Henrique Arake in Advocacia e Jurídico, Advogados, Economistas e Financeiros Partner • Gico, Hadmann & Dutra Advogados Jun 17, 2016 · 2 min read · +500

Por que deveria me importar com fraudes na minha (pequena) empresa?

Por que deveria me importar com fraudes na minha (pequena) empresa?

Prezados leitores,

Como vão?

Hoje, conversaremos um pouco sobre fraude, tudo bem? E, também, por que você deveria se preocupar. De verdade. Você mesmo, pequenino...

Organizações de diferentes tamanhos tendem a ter diferentes riscos de fraude. Corrupção é mais prevalecente em grandes organizações, enquanto falsificação de cheques, superfaturamento e apropriação indébita são duas vezes mais comuns em pequenas empresas do que em companhias maiores.

Em primeiro lugar, se você não conhece o relatório de 2016 da ACFE sobre fraudes globais, por favor, leia-o! Eu espero...

Ok, agora estamos todos no mesmo passo. O relatório mostra uma perda de receita estimada em mais de U$ 6,3 bilhões decorrente de fraudes. Isso representa uma perda média de cerca de U$ 2,7 milhões por fraude, com mediana em U$ 150.000,00 , sendo que em quase um quarto dos casos, a fraude importou em prejuízo que ultrapassou U$ 1 milhão.

De um modo geral, o principal "item do cardápio" de fraudes escolhido foi a apropriação indevida de ativos (mais de 83% dos casos), mas a mediana do prejuízo não foi tão representativa (U$ 125.000,00).
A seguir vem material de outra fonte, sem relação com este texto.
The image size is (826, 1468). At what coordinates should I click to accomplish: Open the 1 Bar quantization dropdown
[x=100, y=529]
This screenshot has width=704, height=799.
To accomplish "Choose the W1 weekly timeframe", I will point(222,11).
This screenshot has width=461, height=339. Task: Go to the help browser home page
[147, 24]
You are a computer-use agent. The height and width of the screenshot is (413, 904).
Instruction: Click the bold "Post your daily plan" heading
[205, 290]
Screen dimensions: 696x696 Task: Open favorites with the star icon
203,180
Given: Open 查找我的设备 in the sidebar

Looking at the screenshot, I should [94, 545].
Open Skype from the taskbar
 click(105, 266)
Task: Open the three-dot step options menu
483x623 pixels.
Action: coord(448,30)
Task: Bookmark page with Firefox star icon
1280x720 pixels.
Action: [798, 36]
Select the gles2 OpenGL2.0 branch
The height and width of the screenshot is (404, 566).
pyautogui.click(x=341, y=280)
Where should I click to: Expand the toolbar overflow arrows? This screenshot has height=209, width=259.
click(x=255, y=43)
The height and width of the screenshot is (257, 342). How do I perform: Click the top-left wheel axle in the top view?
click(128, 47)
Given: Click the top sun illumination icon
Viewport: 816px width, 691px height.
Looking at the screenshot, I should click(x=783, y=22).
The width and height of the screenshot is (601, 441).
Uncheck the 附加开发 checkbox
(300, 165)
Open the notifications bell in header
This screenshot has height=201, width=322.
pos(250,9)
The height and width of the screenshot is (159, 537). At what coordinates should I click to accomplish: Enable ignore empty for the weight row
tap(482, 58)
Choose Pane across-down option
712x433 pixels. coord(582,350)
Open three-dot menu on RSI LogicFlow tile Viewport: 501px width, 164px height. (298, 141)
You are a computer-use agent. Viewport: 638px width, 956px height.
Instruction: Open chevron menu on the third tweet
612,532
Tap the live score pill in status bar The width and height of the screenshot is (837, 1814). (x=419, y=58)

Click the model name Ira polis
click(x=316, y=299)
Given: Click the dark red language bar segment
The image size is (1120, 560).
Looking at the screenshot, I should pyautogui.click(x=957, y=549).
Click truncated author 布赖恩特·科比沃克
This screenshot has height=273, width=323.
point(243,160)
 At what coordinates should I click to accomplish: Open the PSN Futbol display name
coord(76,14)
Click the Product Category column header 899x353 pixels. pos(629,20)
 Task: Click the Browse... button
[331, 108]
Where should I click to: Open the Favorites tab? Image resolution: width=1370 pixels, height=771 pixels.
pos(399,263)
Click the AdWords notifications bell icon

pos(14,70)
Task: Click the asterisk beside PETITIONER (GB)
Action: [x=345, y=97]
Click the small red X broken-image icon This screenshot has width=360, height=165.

Por outro lado, fraudes contáveis representaram apenas 10% dos casos, mas a perda mediana foi de U$ 975.000,00! Corrupção, a " commodity " brasileira mais famosa atualmente, representou 35,4% dos casos e perda mediana de U$ 200.000,00.

- Ok, mas o que esses números têm a ver comigo?

Bom, o relatório mostrou que a perda mediana sofrida por pequenas empresas (aquelas com menos de 100 empregados) foi a mesma sofrida pelos grandes (empresas com mais de 10.000 empregados). Assim, no frigir dos ovos, no que diz respeito à fraude, tamanho não importa (se você entende o que quero dizer...), mas sim a forma.

Ademais, o relatório aponta que " Organizações de diferentes tamanhos tendem a ter diferentes riscos de fraude. Corrupção é mais prevalecente em grandes organizações, enquanto falsificação de cheques, superfaturamento e apropriação indébita são duas vezes mais comuns em pequenas empresas do que em companhias maiores. " (tradução livre)

Isso porque os donos de pequenos negócios não dão tanta importância para implementação de controles anti-fraude em suas organizações. Nem mesmo as mais básicas (e baratas), tais como implementar (e respeitar) políticas internas e controles internos ou manter um "disque-denúncia" ativo.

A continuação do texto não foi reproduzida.